■ **Recorded data**
================================

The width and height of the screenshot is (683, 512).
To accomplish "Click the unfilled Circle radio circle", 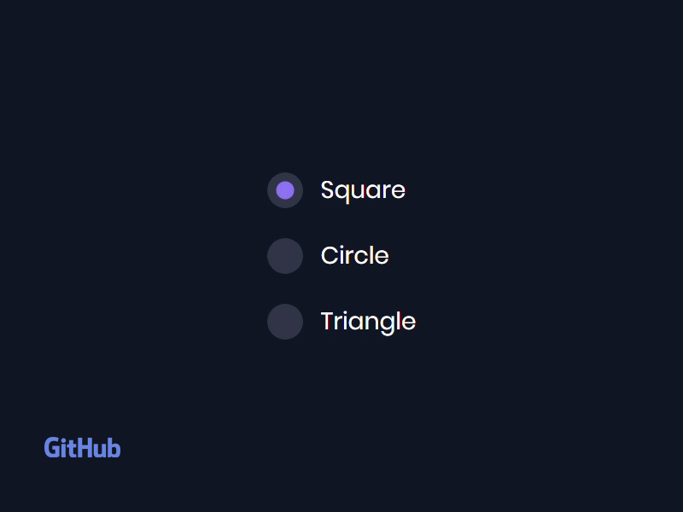I will click(x=285, y=256).
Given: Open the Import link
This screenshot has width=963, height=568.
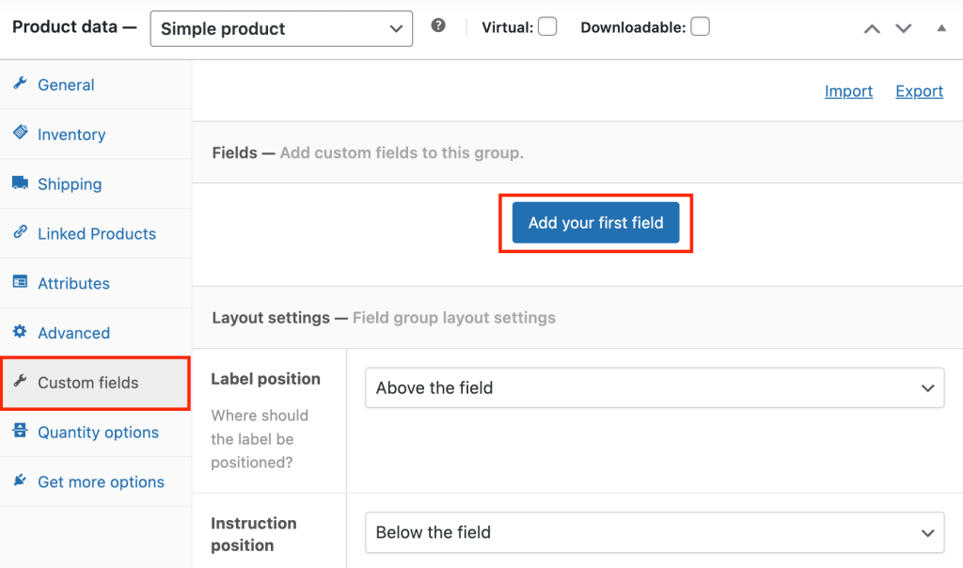Looking at the screenshot, I should (x=848, y=90).
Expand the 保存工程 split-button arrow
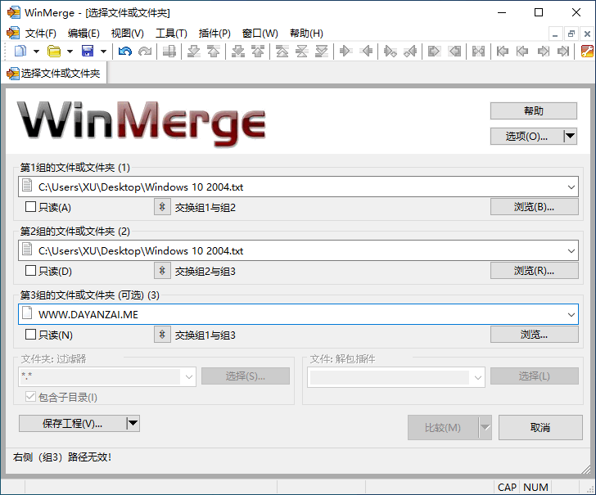Viewport: 596px width, 495px height. (x=133, y=423)
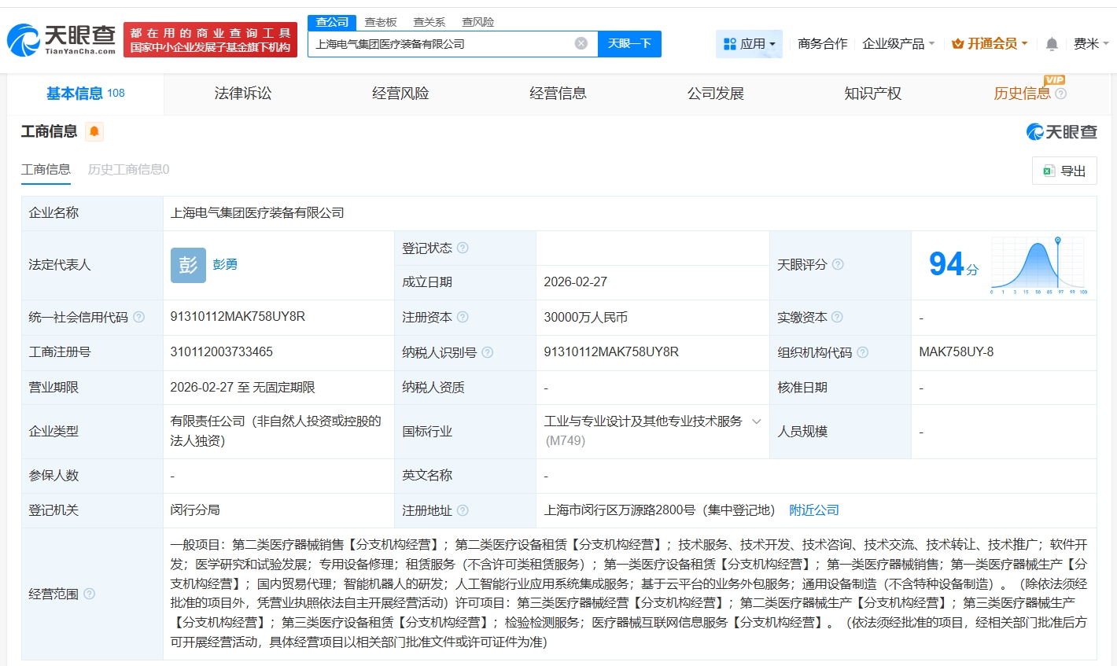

================================

■ **TASK ITEM**
Your answer must consist solely of the lines from the one containing "Given: Open the Import link" through the last line of the records above, copied exactly, with every picture left out.

■ **ANSWER TO THIS PROBLEM**
Given: Open the Import link
This screenshot has width=963, height=568.
Looking at the screenshot, I should (x=848, y=90).
Expand the 保存工程 split-button arrow
Viewport: 596px width, 495px height. (x=133, y=423)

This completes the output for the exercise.